Exercise aim:
Verbatim reproduction of the entries is required; images must be omitted.

------

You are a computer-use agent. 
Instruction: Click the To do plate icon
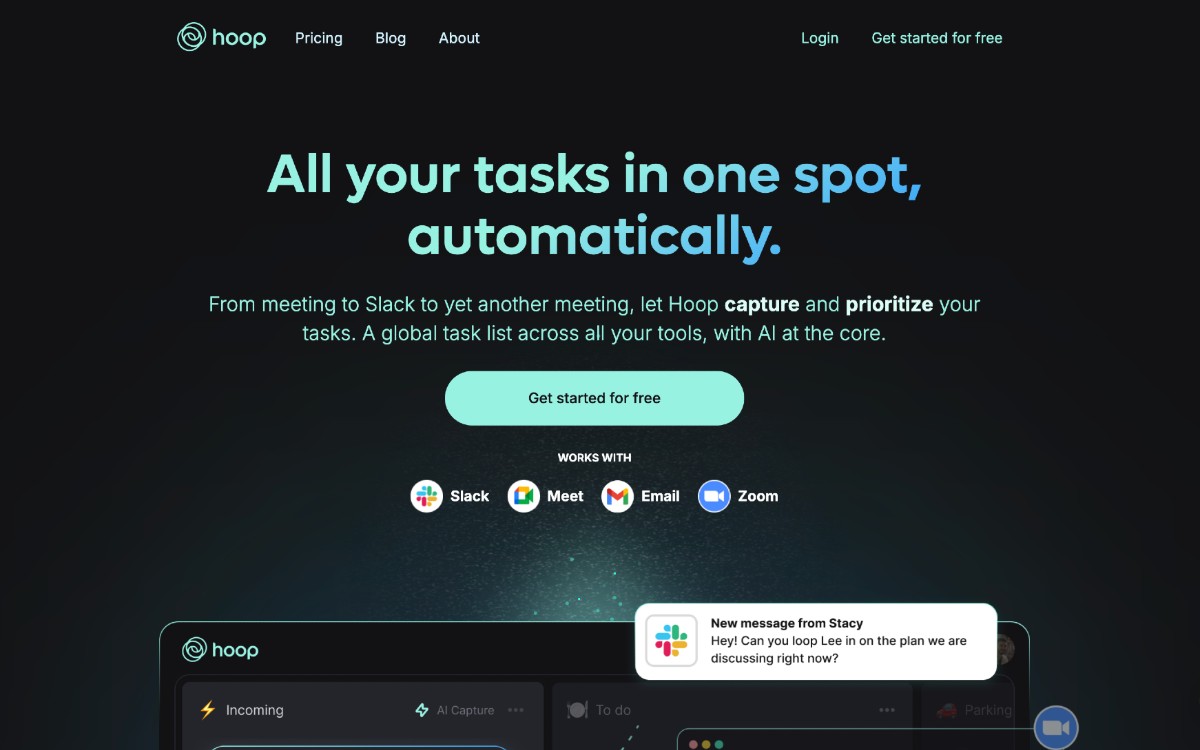pyautogui.click(x=577, y=710)
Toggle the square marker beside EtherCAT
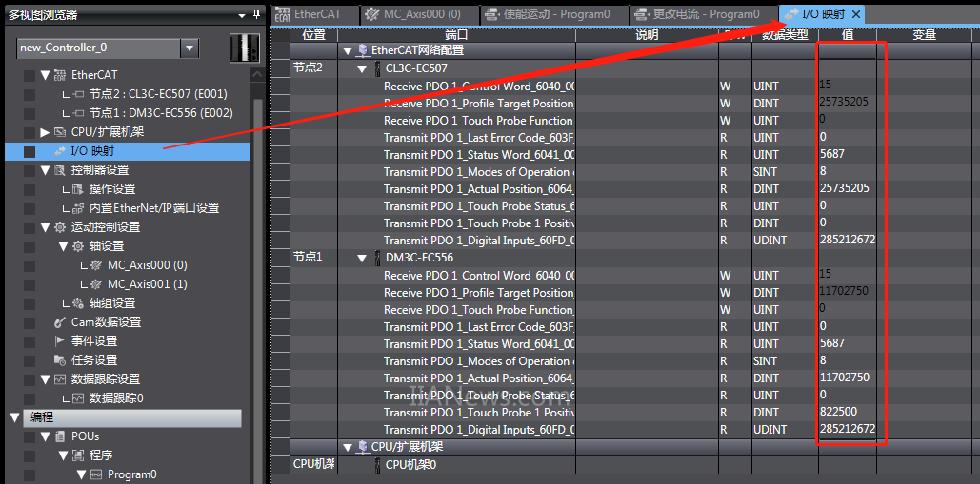The height and width of the screenshot is (484, 980). 28,75
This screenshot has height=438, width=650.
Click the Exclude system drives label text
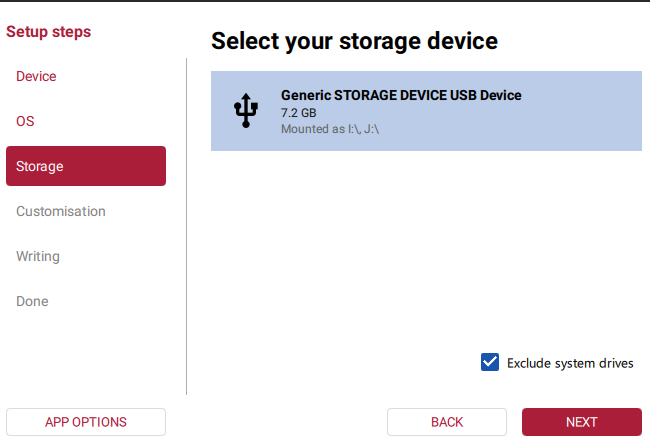[x=570, y=363]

------

Result:
You are a computer-use agent. 
Instruction: Click the To do plate icon
pyautogui.click(x=577, y=710)
Toggle the square marker beside EtherCAT
The height and width of the screenshot is (484, 980). 28,75
This screenshot has height=438, width=650.
Click the Exclude system drives label text
[x=570, y=363]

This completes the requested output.